Here’s what Sophie had to say…

“Gosh, I’ve wanted a breast reduction for YEARS on end. I can remember the various meltdowns in shop changing rooms because the bras wouldn’t fit and none of the clothes I wanted to wear would fit either. What everyone else was wearing wouldn’t fit me. I was VERY self conscious about how I looked before surgery and was very aware at the unwanted attention that I got. I dreaded wearing a bikini on holiday and literally felt like I had to hoist my boobs up. I would never dream of leaving the house without a bra on and found that all the bras I did have were so uncomfortable; they left dents in my shoulders. They also impacted on the type of exercise I did as my movement was limited. My neck was always terribly tight and I hated being around others that could wear these nice outfits. I think, for me, there was both mental and physical reasons to have surgery. I can’t quite explain in words how self-conscious I felt and how much hate I directed towards my body because of my boobs.

“So, why did I wait so long before having surgery? Again, breast reduction surgery has been a personal desire of mine for so many reasons. I think the financial factor was the thing that was holding me back. However after seeing my mum, who’d previously had the surgery with Anthony and a friend who also had the same surgery with Anthony, I couldn’t wait any longer. I decided that the financial impact (mine was paid for on a no interest credit card) was less of a reason than the positive impact of surgery. I knew what surgery would bring to me in terms of happiness, confidence and satisfaction.

“My expectations were fulfilled. I am now able to fit into smaller (normal sized clothes) to match the proportions of my body. I can now wear bikinis that don’t cost an absolute fortune, exercise more freely and be more confident with my body. I can safely say I have ticked all of those off the list now.

“My first consultation with Anthony was great. He was so thorough in terms of describing the surgery, going through any questions that I had and he gave me with the confidence that I could talk to him at any time. He also made me feel really comfortable at the consultation. Revealing a body part that you don’t really like is never an enjoyable experience. He never put any pressure on me to have the surgery and made it clear that I should do what was best for me and the decision was in my hands. I didn’t tell many people prior to the surgery as everyone has an opinion and a lot of people might judge me. Anthony on the other hand was very professional, told me what he needed to, answered my questions and emphasised that it was my choice.

After surgery

“I did struggle with sickness coming round from surgery but other than it was pretty straight forward. Everyone looked after me, everything was made clear to me and again I felt very reassured. I could get in touch at any point if I had any queries or was concerned about anything. I was obviously careful and movement was restricted for a couple of weeks but I just took the time that my body needed to recover. After 6 weeks, when I had my check up and Anthony said all normal activity could be resumed, I was so happy and started exercising again and of course treated myself to a few new outfits.

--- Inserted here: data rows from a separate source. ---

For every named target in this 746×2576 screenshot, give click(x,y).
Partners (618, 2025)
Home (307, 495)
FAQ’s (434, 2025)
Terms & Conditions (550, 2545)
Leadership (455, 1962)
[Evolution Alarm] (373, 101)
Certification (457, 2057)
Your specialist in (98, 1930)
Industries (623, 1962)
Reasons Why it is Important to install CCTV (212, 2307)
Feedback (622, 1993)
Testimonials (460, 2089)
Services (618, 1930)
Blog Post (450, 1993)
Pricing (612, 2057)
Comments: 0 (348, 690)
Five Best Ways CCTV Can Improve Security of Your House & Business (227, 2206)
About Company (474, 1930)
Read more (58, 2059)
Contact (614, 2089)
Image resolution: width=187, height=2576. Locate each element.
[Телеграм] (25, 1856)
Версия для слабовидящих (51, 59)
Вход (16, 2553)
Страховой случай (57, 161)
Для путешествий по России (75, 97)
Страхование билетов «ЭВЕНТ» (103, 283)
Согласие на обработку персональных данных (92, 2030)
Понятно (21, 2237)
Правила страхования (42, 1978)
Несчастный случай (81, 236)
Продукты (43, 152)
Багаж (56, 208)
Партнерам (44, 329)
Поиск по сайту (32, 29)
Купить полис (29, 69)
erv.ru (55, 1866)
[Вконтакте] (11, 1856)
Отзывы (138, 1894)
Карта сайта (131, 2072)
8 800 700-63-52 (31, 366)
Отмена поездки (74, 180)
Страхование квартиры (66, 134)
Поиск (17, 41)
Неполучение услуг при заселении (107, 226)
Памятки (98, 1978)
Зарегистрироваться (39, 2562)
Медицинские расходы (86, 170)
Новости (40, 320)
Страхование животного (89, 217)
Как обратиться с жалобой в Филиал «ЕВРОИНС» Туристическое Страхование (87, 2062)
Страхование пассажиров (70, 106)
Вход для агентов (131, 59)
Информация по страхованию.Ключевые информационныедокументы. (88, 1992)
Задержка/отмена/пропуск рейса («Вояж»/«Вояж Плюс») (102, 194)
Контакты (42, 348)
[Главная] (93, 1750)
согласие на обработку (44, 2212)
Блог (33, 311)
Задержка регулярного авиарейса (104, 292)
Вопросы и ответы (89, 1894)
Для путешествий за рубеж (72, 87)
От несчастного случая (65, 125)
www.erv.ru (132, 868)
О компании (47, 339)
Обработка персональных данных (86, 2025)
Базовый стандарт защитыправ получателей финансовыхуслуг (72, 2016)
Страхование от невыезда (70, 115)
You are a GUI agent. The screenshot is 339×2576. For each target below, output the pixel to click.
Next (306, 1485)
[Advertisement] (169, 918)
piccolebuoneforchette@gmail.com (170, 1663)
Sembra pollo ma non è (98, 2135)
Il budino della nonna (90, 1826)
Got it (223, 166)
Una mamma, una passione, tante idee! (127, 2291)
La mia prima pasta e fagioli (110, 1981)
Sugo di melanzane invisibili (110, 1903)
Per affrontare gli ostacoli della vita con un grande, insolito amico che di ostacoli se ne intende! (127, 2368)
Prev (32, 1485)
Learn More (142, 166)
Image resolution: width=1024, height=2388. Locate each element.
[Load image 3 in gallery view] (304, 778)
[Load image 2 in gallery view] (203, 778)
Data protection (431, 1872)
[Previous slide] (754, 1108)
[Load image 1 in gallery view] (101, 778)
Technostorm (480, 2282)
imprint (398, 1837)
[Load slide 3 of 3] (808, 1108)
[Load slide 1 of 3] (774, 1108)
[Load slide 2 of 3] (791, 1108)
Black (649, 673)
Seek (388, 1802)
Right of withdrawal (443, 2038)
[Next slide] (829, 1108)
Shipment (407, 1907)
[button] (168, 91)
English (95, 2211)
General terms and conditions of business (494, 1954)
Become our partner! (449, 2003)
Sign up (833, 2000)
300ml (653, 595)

“I feel so much happier and way more confident. My breasts are so much more comfortable, I have more energy and my friends and family have noticed a huge difference in me, not just in a physical sense but from a mental perspective too. I get up earlier in the morning because I just feel so much better. I’m exercising more regularly which in turn is also having a more positive impact on my health. It sounds cheesy but I feel like a new person with a new lease of life and a whole new energy.

“It is a big decision to have surgery and change your body but if something is making you so unhappy it’s definitely worth it. My experience with Anthony as my surgeon has been second to none, I felt in safe hands and can honestly say he has changed my life for the better and for that I can’t thank him enough.”